I drew his face toward mine. “When I thought I’d lost you”—I felt tears burning the backs of my eyes—“I didn’t know how I could survive it. That’s how much . . . I love you.”
He kissed me. Words between kisses never felt so good. Then he sat up. “Do you still have my iPad in your purse?”
“Uh, yeah.” I sat up and dug out his iPad, puzzled by this rapid transition from I love you to Do you still have my iPad? I handed it to him.
“I have to show you something.” He pressed the home button to bring it to life. “When I was in prison, there were a lot of days when I thought I was going to explode if one more guard told me what to do or not do. When you’re incarcerated, the only control you have is over your own thoughts. So I got to the point where I created this private little space in my head. I trained myself to go into that space whenever I felt I was going to explode. I decorated it. I gave myself a TV, bookcases filled with good books, comfortable furniture. Then
the one room expanded to include a kitchen, a bedroom, a balcony that overlooked the Mediterranean.

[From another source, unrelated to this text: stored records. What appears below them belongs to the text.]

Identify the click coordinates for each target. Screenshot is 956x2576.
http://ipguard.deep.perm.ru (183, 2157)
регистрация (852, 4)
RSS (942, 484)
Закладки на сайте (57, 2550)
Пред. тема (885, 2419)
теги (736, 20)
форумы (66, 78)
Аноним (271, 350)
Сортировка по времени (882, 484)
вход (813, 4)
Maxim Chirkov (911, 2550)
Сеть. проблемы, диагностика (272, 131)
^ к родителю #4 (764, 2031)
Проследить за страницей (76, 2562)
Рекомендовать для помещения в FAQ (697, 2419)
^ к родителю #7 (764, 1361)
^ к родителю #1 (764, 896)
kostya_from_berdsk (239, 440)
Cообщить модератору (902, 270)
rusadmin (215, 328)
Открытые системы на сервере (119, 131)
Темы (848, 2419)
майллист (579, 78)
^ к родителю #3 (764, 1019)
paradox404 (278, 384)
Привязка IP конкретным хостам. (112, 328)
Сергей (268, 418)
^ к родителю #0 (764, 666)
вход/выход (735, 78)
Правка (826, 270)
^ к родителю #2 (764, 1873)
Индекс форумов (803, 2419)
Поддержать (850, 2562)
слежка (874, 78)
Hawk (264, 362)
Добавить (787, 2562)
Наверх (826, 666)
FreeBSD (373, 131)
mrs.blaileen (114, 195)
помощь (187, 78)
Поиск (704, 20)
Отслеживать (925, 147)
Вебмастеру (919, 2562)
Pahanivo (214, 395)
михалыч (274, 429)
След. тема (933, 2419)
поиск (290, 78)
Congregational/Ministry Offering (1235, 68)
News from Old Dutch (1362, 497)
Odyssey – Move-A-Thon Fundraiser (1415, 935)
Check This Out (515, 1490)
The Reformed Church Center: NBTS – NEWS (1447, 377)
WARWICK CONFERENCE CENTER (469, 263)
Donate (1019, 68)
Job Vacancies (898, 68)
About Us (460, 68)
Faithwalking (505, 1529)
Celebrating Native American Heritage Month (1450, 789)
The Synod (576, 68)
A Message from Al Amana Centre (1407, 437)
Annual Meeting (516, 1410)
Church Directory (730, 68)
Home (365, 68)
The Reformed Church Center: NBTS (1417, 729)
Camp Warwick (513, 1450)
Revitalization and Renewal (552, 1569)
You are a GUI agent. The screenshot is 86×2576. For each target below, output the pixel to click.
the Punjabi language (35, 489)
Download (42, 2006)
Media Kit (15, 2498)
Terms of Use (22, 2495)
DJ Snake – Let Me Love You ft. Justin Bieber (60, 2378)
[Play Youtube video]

And in that space, I started writing stories and scripts, and shooting movies.”
As he spoke, I slowly began to appreciate the scope and breadth of his imagination. I could almost see this fictional John Steeling in his imaginary rooms. It reminded me of scenes from some Stephen King movie, maybe it was Dreamcatcher, where an alien controlled the body of a young man, and his consciousness, his soul, had sealed itself off in an imaginary room that the alien couldn’t penetrate.
“I met my muse in that room, Sam. A guy. He loves music. He reads graphic novels. He’s a movie fiend. He enjoys good stories. And, quite a few times, he’s shown me the future.”
“What do you mean?” I was so taken in by his story that I just wanted him to keep talking. “How can an imaginary guy in an imaginary room show you the future?”
“I don’t know. After the first few times it happened,” John went on, “I started keeping meticulous notes. Over the years after I was released, I converted all those notes I made in prison into electronic files. Here’s an example.”
He turned the iPad so I could see the screen. The entry was dated September 12, 1992, at 2:11 p.m.:
So Mr. Muse who lives in the basement of my head supposedly decided to show me scenes from my future. I figure he’s a great bullshit artist. But if he’s for real and not just some part of me, then he does it to keep me sane until I get the fuck outta this hole.
As we’re sitting in the imaginary room, he picks up the remote control and turns on the TV. “I’m gonna show you your creative partner, amigo. You’re gonna have to go through some shit before you two connect, but trust me on this.”
The screen flickers, clears. I see this dark-haired beauty and recognize her immediately. Samantha Bonti. I knew her years ago in Brooklyn, kissed her under a mistletoe one night. I have no idea where she is, what she’s doing.
I suddenly realize Mr. Muse has been digging around in my subconscious like some dog digging for bones he buried long ago. I laugh at him, at my muse. “Yeah, right.”